THE PROBLEM: When you reach the line containing "Show All Filters [button] (307, 362)" in the records below, start copying exactly, and stop once you have copied the line containing "Apply For Financing (1181, 2337)".
———
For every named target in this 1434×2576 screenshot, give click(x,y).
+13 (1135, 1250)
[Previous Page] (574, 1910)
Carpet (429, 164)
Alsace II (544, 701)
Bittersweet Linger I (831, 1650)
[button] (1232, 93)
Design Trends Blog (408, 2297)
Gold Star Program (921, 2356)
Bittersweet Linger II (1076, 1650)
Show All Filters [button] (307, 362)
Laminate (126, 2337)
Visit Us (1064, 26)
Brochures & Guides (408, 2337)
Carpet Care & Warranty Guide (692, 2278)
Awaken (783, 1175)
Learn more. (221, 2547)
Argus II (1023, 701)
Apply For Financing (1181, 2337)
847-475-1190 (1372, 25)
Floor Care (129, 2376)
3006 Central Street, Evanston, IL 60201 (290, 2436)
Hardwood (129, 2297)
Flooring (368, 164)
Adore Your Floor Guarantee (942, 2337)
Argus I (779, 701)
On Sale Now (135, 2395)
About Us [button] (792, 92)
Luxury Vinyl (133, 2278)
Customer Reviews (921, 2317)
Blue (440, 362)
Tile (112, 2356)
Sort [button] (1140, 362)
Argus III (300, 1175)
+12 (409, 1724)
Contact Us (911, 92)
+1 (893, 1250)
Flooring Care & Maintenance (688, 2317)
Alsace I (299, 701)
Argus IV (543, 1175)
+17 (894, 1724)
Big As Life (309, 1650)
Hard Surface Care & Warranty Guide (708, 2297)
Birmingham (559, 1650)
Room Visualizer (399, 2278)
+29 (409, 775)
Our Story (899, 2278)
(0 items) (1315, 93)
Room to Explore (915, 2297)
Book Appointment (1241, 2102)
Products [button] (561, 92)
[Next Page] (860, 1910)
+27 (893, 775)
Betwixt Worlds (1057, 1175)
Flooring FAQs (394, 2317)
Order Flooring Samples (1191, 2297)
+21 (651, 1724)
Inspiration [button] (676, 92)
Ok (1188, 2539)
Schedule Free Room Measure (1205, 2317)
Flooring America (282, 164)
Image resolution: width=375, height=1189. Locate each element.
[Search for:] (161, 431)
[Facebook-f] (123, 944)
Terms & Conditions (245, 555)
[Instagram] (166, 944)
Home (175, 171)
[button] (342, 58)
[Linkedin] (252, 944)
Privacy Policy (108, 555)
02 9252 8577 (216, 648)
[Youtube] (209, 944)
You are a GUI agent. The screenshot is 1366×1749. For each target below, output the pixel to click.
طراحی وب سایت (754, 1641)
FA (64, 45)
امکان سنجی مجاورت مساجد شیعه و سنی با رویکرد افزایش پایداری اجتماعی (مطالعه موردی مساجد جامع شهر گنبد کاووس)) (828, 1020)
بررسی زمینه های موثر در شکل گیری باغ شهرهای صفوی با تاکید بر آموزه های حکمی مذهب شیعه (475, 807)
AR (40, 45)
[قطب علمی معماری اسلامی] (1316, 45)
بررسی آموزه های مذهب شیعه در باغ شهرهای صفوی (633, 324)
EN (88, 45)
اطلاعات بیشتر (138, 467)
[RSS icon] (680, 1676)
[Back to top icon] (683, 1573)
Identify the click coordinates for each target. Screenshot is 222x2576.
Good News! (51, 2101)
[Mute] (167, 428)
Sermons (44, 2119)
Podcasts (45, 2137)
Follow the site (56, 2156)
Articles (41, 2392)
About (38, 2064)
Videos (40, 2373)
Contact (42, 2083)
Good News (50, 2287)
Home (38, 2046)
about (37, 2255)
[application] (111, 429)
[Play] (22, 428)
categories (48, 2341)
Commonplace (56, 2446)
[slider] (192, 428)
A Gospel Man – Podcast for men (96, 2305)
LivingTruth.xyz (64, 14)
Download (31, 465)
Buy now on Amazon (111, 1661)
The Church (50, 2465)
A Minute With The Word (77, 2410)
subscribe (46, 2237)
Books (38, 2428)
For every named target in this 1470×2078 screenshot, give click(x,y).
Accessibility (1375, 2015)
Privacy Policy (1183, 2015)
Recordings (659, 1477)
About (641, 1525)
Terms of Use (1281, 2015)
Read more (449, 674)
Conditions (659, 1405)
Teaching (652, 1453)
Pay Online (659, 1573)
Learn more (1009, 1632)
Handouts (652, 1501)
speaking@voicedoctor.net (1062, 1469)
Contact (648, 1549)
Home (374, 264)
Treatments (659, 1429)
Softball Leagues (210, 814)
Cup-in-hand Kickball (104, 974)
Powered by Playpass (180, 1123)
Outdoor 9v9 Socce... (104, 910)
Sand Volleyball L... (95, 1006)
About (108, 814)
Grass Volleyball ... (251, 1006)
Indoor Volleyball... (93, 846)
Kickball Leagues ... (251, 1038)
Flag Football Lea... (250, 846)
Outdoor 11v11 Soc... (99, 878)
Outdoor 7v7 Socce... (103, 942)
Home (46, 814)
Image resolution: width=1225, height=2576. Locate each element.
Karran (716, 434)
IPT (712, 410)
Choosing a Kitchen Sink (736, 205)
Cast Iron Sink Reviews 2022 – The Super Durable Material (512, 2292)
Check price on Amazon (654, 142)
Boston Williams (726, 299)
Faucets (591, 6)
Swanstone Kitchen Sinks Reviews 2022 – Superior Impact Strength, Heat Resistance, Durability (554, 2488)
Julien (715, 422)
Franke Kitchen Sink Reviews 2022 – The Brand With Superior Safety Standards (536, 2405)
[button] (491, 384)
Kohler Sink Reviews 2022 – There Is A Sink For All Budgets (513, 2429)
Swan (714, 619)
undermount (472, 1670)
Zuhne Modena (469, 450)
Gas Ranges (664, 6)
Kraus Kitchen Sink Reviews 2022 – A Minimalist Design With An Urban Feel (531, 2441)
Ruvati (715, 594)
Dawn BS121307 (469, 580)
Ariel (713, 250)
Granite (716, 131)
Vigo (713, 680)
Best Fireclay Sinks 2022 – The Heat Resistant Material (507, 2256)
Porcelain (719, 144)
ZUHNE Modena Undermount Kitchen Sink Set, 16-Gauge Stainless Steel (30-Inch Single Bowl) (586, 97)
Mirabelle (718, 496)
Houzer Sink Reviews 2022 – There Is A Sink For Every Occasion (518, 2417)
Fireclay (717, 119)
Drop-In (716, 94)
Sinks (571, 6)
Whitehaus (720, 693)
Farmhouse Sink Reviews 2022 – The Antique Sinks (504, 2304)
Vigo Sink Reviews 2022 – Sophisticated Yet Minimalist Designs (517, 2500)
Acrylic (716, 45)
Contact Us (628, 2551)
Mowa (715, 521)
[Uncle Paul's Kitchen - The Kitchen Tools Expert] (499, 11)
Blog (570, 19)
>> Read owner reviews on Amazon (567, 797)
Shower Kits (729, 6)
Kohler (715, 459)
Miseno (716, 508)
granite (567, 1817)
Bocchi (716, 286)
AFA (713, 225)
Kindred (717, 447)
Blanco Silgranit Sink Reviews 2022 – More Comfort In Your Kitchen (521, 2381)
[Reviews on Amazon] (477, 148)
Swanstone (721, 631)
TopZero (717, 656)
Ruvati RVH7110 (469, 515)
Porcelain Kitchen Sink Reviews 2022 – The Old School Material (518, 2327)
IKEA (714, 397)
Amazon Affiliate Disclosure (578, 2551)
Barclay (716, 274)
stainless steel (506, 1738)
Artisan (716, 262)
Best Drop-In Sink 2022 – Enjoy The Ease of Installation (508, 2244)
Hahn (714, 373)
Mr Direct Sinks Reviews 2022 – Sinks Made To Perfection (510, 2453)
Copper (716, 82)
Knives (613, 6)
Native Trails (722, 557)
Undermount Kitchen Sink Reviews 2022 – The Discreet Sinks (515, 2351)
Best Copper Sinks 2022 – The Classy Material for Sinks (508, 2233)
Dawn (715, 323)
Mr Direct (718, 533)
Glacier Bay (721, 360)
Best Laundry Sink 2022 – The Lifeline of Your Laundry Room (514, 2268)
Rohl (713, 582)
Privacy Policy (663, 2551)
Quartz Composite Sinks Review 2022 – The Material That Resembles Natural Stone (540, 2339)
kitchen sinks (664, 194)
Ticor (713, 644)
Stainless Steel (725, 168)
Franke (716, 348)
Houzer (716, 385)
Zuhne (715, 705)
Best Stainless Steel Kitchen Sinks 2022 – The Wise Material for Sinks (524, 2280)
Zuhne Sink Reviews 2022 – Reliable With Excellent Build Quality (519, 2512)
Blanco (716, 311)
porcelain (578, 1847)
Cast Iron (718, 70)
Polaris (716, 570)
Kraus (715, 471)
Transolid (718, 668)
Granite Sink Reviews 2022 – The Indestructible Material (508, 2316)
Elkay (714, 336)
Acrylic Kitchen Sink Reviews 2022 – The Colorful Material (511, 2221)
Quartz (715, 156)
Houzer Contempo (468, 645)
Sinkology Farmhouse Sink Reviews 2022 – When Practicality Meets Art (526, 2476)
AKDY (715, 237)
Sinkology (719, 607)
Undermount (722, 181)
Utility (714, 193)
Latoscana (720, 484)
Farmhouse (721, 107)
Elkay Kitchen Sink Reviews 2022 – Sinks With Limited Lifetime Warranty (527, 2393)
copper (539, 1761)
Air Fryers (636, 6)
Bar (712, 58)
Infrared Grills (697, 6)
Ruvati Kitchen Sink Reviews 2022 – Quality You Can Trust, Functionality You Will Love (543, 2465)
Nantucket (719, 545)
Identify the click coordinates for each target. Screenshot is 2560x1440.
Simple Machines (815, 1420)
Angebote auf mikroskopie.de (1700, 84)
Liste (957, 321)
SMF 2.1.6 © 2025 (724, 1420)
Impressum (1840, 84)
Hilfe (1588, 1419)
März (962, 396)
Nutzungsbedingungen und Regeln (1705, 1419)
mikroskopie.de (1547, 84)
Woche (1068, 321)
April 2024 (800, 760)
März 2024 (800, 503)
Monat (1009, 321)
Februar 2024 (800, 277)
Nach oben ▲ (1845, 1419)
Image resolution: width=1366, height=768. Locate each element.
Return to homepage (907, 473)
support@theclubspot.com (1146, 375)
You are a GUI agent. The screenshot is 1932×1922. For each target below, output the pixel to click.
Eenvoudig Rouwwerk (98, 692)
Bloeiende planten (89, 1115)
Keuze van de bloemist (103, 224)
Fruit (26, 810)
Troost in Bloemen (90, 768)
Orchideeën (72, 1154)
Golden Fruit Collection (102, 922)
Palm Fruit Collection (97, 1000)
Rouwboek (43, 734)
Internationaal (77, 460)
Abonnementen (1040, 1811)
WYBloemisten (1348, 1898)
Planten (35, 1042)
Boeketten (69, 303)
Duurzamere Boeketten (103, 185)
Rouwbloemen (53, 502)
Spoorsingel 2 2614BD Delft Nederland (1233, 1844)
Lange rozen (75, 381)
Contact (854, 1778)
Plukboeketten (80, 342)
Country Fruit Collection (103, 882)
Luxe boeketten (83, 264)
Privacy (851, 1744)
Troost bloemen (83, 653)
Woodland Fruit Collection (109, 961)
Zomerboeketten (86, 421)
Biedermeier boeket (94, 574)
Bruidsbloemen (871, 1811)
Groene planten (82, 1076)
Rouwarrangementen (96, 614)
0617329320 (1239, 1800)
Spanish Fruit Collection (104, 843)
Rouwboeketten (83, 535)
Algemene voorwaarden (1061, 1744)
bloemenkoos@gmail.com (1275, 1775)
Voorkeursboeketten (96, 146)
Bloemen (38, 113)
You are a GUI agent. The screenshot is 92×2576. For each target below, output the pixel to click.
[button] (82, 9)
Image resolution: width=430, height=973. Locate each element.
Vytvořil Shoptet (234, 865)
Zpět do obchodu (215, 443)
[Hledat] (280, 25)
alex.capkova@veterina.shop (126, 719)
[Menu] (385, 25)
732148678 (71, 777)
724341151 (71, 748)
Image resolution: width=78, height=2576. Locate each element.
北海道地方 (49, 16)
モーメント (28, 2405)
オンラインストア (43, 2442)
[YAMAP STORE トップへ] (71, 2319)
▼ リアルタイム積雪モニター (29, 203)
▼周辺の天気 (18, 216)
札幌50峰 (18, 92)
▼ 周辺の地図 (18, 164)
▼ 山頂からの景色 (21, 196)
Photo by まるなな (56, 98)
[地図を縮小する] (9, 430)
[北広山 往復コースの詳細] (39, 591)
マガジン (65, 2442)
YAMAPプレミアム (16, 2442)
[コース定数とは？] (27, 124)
———
WRITTEN REPLY:
Show All Filters [button] (307, 362)
Laminate (126, 2337)
Visit Us (1064, 26)
Brochures & Guides (408, 2337)
Carpet Care & Warranty Guide (692, 2278)
Awaken (783, 1175)
Learn more. (221, 2547)
Argus II (1023, 701)
Apply For Financing (1181, 2337)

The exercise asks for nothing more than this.